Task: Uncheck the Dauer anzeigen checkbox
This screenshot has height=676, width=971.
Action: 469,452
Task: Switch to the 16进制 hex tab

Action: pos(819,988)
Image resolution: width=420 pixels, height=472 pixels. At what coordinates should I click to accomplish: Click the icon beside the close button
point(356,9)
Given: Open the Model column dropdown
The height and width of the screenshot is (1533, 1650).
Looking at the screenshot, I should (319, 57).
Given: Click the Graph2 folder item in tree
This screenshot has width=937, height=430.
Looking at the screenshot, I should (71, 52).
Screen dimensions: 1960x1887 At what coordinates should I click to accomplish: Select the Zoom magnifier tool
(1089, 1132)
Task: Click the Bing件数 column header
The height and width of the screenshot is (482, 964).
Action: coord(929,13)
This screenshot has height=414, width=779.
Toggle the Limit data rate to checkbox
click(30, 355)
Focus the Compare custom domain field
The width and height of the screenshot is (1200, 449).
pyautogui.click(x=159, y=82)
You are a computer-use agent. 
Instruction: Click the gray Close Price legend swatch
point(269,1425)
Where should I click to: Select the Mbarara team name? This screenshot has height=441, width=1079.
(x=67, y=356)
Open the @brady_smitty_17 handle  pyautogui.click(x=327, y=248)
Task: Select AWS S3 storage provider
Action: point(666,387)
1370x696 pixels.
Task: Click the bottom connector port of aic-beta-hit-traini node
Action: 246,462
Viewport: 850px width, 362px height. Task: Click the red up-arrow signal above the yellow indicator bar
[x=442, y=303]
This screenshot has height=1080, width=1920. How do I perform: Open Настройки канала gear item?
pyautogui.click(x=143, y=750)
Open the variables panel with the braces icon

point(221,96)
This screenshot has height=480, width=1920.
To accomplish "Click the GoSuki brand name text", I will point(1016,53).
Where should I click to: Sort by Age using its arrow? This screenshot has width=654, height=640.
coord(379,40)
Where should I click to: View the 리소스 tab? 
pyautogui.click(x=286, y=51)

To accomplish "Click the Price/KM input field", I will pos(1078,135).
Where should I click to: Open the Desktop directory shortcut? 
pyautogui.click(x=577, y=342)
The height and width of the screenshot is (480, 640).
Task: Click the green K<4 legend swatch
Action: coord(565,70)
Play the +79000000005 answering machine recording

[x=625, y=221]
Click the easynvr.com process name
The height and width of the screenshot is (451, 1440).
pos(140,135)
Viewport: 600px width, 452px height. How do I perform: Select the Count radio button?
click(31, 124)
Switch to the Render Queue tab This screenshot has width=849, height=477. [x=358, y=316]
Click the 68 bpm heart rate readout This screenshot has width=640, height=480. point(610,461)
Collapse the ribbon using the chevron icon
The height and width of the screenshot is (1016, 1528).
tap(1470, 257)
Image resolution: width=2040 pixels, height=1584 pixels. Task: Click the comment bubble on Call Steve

——

_Aim of the exercise_: Copy out the material starting at the line containing "Viewport: 850px width, 362px" and ending with the line containing "point(221,96)", keeping every line. Offset each coordinate in the answers by adding 43 to it.

_Result of the exercise_:
Viewport: 850px width, 362px height. Task: Click the red up-arrow signal above the yellow indicator bar
[x=485, y=346]
This screenshot has height=1080, width=1920. How do I perform: Open Настройки канала gear item?
pyautogui.click(x=186, y=793)
Open the variables panel with the braces icon

point(264,139)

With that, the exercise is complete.